The color faded from her cheeks as she read the letter written on pink stationery. The words “Dear Marisol” were written at the top in swoopy cursive. The entire body of the letter was only three words: “I miss you.” Marisol’s eyes filled with tears as she read “Love, Mom” written at the bottom. Marisol dropped the letter on the floor and collapsed into her white armchair, sobbing uncontrollably. She hadn’t seen or spoken to her mother in seven years. And yet, her mom sent her a simple letter, summarizing the lost years into a few short words. Marisol was racked with guilt. Why had she left her mother seven years ago? She couldn’t even remember. It was probably some silly disagreement. Marisol erupted into another wave of tears. When she calmed down, she decided that she should write a letter back. She pulled out a pen and some paper and tried to begin the letter. She wrote “Dear Mom,” but it sounded childish, so she scribbled it out. She tried “To my loving mother,” but it seemed like something written on a Hallmark card. Marisol crumpled up the paper and threw it away. She decided that she would sleep on it and try to write the letter again tomorrow.

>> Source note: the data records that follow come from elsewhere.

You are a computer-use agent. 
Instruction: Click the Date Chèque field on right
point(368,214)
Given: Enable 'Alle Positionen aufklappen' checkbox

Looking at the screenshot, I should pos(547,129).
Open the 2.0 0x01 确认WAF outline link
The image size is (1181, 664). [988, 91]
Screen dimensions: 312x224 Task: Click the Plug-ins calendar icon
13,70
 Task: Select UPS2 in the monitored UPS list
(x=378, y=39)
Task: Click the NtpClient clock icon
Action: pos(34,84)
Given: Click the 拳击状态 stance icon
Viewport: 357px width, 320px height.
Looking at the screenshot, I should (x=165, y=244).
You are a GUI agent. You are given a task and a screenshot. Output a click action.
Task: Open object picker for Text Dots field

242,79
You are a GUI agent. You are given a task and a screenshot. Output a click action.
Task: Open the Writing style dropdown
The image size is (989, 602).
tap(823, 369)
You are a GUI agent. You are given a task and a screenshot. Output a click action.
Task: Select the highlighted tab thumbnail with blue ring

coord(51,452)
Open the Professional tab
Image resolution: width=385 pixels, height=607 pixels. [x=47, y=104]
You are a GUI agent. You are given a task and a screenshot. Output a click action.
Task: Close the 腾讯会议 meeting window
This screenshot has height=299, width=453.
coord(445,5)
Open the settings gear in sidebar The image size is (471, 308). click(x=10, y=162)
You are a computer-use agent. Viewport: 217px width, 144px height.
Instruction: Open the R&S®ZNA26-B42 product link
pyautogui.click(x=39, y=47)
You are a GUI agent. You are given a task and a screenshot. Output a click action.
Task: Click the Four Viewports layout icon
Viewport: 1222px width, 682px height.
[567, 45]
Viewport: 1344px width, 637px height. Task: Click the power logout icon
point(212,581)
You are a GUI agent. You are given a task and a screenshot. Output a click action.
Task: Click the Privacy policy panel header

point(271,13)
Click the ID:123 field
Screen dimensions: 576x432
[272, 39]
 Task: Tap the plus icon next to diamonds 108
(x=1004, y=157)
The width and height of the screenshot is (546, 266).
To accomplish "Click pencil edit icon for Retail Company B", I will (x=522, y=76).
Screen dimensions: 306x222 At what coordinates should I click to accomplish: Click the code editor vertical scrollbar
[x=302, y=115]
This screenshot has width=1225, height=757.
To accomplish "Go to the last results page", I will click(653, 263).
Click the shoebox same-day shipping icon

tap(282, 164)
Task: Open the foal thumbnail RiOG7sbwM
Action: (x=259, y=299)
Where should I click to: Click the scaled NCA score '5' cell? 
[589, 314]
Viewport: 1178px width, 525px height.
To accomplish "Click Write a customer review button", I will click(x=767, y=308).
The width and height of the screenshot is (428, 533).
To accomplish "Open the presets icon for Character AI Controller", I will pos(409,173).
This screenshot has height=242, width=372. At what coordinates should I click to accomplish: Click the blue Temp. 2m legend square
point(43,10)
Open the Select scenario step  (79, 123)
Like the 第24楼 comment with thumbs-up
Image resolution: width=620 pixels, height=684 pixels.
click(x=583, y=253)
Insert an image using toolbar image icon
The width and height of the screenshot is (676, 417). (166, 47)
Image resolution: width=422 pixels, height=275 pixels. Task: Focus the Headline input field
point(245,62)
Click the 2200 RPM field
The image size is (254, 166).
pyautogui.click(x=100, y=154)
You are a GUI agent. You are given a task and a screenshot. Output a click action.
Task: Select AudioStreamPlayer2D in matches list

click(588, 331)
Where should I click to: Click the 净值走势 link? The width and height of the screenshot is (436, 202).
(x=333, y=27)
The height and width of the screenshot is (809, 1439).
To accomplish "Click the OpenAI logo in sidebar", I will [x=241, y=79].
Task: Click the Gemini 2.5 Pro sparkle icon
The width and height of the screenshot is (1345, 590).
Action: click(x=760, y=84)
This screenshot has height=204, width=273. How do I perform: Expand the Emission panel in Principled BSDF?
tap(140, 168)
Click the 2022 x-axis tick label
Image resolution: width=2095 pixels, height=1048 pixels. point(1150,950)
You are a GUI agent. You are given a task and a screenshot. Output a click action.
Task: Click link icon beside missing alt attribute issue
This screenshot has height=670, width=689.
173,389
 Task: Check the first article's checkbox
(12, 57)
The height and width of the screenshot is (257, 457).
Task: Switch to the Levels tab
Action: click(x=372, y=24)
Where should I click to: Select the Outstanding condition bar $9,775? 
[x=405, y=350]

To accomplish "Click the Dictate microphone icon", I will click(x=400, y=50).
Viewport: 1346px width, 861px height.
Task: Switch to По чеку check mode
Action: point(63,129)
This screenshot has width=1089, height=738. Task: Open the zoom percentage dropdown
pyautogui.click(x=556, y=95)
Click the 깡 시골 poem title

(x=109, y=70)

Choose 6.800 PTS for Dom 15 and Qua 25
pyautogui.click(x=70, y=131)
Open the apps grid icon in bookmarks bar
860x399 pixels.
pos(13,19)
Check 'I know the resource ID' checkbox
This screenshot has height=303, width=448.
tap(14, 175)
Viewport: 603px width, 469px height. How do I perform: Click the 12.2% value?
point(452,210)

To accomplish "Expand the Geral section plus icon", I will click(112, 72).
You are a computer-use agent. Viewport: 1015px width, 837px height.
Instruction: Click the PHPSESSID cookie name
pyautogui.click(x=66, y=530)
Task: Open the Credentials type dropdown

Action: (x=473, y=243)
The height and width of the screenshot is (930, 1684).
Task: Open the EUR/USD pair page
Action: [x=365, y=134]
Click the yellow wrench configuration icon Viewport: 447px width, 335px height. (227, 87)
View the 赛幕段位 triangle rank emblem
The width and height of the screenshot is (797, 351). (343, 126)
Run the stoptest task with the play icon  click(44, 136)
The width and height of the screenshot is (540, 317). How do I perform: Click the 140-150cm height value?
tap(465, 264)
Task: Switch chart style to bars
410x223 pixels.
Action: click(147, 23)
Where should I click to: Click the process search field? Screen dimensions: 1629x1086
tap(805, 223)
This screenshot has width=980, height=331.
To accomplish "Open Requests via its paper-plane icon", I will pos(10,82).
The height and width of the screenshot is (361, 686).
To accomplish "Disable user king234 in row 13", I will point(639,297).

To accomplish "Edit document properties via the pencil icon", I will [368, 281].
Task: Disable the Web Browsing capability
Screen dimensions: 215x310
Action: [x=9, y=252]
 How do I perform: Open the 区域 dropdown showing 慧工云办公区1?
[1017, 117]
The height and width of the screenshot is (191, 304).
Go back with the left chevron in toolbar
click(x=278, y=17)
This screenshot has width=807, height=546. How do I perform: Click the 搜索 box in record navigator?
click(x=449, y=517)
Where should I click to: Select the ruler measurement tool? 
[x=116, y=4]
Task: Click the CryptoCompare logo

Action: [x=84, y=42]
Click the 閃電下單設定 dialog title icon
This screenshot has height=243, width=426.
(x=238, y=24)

She awoke the next morning and, without thinking, poured out her heart onto a piece of paper. All of the apologies and tears and “I love you”s and “I miss you”s she had bottled up inside her ended up flowing into sincere, heartfelt sentences in a letter to the person she wanted to be with more than anything else in the world. Without pausing, she cried as she sealed the letter in a white envelope and mailed it. She fell into the armchair, and closed her eyes, exhausted.

The next day, Marisol opened her mailbox and found another letter written on pink flowered stationery. She took a deep breath to steady herself and opened it. The sheet of paper inside said only two words: “Thank you.” Marisol furrowed her eyebrows and read it again. Thank you. She turned it over, expecting more, but it was blank. She read the two words again. Thank you. After a novel-long letter of apologies and heartfelt sentiments, her mother could only say “Thank you”? Marisol closed her eyes and sighed with disappointment and anger. She was about to rip the letter up when the phone rang. She dropped the letter on the hallway floor and dashed to the kitchen to answer it.

“Hello?”
“Hello. I’m looking for Marisol Sanders?”

“This is she.”

“I’m sorry to inform you of this, Ms. Sanders, but . . . your mother passed away a few days ago.”

Marisol’s heart skipped a beat. What? Right after she reconciled everything with her mother, she just disappears from her life forever? “When?” she demanded. “What day?”

“March 9th. I’m sorry we couldn’t contact you earlier, but your phone was down.”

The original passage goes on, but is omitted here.